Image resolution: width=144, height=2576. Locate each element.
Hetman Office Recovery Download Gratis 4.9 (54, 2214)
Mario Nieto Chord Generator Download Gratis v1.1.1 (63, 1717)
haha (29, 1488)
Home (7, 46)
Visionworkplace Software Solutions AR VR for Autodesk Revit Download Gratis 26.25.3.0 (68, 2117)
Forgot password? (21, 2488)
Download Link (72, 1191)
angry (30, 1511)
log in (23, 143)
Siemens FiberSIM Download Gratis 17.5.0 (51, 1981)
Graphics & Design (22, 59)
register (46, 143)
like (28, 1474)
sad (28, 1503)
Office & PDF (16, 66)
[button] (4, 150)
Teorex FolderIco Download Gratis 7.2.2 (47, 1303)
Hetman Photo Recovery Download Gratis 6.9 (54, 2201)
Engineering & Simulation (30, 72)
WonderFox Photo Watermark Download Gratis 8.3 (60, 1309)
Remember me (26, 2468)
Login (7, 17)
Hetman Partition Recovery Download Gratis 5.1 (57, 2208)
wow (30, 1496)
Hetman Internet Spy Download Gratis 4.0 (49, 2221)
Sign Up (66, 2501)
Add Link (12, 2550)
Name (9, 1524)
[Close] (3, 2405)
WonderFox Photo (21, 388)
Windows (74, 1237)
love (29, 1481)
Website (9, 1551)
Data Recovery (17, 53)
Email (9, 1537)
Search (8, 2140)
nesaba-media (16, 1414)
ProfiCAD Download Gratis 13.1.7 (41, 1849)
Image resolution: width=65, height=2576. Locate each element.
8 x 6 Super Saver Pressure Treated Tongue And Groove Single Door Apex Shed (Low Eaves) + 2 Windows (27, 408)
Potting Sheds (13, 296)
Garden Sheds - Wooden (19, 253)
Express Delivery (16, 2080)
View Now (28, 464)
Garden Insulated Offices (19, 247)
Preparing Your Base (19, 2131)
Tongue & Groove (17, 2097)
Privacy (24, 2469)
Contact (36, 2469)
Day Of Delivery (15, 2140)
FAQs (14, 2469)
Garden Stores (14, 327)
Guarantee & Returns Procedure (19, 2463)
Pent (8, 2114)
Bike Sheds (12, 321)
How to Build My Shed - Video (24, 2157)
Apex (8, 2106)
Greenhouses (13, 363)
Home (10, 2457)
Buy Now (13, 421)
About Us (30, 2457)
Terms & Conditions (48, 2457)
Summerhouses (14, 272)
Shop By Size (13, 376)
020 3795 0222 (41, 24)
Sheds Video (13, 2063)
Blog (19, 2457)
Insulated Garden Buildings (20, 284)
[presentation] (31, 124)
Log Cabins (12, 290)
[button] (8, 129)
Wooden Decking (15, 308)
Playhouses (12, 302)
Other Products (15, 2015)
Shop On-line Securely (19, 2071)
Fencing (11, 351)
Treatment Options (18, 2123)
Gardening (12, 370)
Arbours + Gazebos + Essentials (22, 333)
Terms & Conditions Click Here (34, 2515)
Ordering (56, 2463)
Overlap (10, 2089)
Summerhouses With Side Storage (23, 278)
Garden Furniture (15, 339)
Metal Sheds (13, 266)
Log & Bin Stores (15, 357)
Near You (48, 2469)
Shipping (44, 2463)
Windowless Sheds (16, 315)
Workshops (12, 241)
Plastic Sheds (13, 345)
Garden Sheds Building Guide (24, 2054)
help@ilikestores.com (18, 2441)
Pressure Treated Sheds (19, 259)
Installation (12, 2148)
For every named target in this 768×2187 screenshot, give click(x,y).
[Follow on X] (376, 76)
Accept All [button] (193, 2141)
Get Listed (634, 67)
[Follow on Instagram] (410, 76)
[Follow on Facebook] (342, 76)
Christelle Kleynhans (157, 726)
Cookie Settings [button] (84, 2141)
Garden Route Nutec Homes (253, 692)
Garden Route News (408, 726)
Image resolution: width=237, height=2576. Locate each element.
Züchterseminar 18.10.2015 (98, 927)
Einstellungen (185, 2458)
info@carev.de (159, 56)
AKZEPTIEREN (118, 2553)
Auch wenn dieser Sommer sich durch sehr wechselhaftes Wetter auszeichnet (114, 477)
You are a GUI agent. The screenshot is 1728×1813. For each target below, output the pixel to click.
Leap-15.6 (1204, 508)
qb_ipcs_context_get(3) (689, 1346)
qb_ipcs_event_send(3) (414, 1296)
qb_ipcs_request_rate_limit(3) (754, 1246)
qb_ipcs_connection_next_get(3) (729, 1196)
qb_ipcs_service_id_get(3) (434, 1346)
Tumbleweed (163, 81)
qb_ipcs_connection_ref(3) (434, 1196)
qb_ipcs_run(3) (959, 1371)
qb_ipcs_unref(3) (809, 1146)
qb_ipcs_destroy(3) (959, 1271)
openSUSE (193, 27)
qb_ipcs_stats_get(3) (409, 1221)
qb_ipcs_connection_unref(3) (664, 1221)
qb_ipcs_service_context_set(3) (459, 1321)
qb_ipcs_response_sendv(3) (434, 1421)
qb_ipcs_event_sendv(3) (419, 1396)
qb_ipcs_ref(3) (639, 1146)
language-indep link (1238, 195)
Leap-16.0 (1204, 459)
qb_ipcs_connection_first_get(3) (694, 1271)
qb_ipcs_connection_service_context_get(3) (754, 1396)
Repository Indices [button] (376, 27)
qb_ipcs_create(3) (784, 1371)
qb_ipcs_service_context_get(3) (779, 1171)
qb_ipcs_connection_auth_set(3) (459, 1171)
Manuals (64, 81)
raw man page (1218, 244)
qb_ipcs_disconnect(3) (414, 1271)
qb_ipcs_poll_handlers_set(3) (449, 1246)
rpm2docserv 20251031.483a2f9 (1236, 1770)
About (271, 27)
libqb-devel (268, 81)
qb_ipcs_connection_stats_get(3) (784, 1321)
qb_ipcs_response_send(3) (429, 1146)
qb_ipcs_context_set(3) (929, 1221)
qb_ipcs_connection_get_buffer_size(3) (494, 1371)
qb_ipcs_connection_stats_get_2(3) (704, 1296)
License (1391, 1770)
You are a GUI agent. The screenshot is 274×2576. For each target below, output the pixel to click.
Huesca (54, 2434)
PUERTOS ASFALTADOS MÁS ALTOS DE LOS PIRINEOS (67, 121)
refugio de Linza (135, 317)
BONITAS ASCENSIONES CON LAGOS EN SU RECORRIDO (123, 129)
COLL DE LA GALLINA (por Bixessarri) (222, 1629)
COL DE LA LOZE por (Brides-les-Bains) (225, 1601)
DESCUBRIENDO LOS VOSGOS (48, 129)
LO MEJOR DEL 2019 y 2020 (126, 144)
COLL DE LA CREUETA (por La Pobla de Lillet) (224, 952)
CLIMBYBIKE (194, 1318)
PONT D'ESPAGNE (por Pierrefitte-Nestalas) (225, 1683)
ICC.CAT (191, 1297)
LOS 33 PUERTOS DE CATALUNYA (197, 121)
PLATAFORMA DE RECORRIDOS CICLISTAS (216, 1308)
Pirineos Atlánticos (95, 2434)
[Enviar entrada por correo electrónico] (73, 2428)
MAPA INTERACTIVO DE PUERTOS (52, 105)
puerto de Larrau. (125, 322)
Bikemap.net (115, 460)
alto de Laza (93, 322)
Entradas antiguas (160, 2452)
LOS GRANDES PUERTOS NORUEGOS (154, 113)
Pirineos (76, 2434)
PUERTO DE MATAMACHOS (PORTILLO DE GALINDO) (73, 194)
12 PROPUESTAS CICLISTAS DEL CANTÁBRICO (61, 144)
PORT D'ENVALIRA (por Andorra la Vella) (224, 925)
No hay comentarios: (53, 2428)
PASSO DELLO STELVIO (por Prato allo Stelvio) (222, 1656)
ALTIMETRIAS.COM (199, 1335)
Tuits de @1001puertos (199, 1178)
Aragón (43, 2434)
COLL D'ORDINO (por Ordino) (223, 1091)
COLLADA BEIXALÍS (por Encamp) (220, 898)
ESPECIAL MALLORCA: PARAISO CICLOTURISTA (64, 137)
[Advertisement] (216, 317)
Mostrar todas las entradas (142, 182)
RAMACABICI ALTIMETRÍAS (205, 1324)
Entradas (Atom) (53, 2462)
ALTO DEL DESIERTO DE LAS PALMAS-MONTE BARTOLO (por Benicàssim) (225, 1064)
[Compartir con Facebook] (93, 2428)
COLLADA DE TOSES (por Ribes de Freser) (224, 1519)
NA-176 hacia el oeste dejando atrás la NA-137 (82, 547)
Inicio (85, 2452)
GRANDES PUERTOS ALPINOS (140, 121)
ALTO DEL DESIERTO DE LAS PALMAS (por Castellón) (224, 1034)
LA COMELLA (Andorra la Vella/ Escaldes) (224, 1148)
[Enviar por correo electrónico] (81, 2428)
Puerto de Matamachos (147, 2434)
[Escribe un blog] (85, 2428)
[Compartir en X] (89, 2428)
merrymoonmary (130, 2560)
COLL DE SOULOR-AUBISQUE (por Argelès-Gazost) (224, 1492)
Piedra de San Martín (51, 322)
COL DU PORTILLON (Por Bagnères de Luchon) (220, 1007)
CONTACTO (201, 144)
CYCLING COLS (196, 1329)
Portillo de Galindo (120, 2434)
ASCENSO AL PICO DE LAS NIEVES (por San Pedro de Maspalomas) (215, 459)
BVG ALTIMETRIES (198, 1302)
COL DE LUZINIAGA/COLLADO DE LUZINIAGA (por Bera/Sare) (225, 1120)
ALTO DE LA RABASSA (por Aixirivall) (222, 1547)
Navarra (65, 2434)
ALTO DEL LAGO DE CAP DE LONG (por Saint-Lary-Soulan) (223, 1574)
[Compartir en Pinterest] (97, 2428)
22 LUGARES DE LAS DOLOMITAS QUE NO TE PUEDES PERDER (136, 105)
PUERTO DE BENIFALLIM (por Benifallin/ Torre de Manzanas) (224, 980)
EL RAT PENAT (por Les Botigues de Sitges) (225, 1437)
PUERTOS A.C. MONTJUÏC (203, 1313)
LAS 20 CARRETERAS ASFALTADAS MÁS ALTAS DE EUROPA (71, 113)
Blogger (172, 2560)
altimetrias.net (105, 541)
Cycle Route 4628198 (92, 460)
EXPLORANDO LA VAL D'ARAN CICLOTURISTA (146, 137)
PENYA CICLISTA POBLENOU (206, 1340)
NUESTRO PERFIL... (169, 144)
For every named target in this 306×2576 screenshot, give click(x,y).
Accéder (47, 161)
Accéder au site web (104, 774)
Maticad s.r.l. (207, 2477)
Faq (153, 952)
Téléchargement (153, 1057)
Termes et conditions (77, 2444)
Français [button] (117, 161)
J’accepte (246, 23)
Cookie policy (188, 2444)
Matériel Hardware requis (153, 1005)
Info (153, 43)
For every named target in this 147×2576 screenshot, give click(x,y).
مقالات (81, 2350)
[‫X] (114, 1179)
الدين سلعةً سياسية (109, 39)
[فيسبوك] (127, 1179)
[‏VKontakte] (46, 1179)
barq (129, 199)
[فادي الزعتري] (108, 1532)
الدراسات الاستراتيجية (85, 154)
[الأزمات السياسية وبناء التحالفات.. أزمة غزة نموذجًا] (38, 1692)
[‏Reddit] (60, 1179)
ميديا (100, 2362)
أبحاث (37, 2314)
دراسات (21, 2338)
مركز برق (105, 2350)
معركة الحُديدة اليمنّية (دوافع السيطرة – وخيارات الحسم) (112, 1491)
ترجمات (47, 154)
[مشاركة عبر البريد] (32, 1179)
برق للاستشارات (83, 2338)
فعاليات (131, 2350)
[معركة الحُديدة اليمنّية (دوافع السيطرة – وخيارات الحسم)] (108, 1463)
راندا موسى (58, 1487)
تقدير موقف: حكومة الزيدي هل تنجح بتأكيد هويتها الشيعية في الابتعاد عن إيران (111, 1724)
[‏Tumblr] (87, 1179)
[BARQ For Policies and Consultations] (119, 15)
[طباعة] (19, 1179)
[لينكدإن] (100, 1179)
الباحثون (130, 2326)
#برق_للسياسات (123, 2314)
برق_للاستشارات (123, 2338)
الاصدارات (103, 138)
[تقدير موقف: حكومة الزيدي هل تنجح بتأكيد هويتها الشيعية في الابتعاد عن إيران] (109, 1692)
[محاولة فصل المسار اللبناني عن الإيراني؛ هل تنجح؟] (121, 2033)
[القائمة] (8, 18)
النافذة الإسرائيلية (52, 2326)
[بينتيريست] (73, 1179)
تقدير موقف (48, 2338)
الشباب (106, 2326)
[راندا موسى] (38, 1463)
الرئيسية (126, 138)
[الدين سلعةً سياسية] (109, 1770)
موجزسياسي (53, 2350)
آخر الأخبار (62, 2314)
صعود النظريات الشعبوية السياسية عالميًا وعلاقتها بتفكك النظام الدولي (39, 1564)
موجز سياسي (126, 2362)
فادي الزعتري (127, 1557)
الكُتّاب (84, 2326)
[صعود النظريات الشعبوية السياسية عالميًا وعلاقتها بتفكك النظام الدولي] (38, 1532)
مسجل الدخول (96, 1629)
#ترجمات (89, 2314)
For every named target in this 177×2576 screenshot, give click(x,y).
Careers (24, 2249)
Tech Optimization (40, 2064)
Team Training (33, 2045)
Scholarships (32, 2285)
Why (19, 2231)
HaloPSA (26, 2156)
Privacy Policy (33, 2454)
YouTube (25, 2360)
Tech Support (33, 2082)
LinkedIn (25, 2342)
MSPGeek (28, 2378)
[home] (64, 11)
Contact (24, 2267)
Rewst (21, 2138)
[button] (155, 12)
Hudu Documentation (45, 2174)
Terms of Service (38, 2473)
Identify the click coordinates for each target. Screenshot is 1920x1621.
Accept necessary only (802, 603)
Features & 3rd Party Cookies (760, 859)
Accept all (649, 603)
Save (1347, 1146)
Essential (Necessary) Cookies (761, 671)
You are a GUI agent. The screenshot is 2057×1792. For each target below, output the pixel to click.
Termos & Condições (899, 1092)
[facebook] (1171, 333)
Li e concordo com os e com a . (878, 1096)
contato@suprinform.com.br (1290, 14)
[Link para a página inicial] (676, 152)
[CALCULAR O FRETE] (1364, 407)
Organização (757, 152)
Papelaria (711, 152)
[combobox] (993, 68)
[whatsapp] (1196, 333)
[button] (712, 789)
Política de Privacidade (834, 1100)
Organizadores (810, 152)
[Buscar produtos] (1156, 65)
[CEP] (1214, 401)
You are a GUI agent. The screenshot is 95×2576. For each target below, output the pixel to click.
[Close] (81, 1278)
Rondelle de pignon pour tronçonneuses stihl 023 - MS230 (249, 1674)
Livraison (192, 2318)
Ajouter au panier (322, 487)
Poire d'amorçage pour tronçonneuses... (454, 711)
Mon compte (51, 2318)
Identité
-*-
* WHAT TO WORK ON
Reproduce exactly the section above that begins at the line containing "qb_ipcs_connection_get_buffer_size(3) (494, 1371)" and ends at the line containing "PUERTO DE MATAMACHOS (PORTILLO", leaving out all other lines.

* FINAL ANSWER
qb_ipcs_connection_get_buffer_size(3) (494, 1371)
qb_ipcs_connection_stats_get_2(3) (704, 1296)
License (1391, 1770)
You are a GUI agent. The screenshot is 274×2576. For each target below, output the pixel to click.
Huesca (54, 2434)
PUERTOS ASFALTADOS MÁS ALTOS DE LOS PIRINEOS (67, 121)
refugio de Linza (135, 317)
BONITAS ASCENSIONES CON LAGOS EN SU RECORRIDO (123, 129)
COLL DE LA GALLINA (por Bixessarri) (222, 1629)
COL DE LA LOZE por (Brides-les-Bains) (225, 1601)
DESCUBRIENDO LOS VOSGOS (48, 129)
LO MEJOR DEL 2019 y 2020 (126, 144)
COLL DE LA CREUETA (por La Pobla de Lillet) (224, 952)
CLIMBYBIKE (194, 1318)
PONT D'ESPAGNE (por Pierrefitte-Nestalas) (225, 1683)
ICC.CAT (191, 1297)
LOS 33 PUERTOS DE CATALUNYA (197, 121)
PLATAFORMA DE RECORRIDOS CICLISTAS (216, 1308)
Pirineos Atlánticos (95, 2434)
[Enviar entrada por correo electrónico] (73, 2428)
MAPA INTERACTIVO DE PUERTOS (52, 105)
puerto de Larrau. (125, 322)
Bikemap.net (115, 460)
alto de Laza (93, 322)
Entradas antiguas (160, 2452)
LOS GRANDES PUERTOS NORUEGOS (154, 113)
Pirineos (76, 2434)
PUERTO DE MATAMACHOS (PORTILLO DE GALINDO) (73, 194)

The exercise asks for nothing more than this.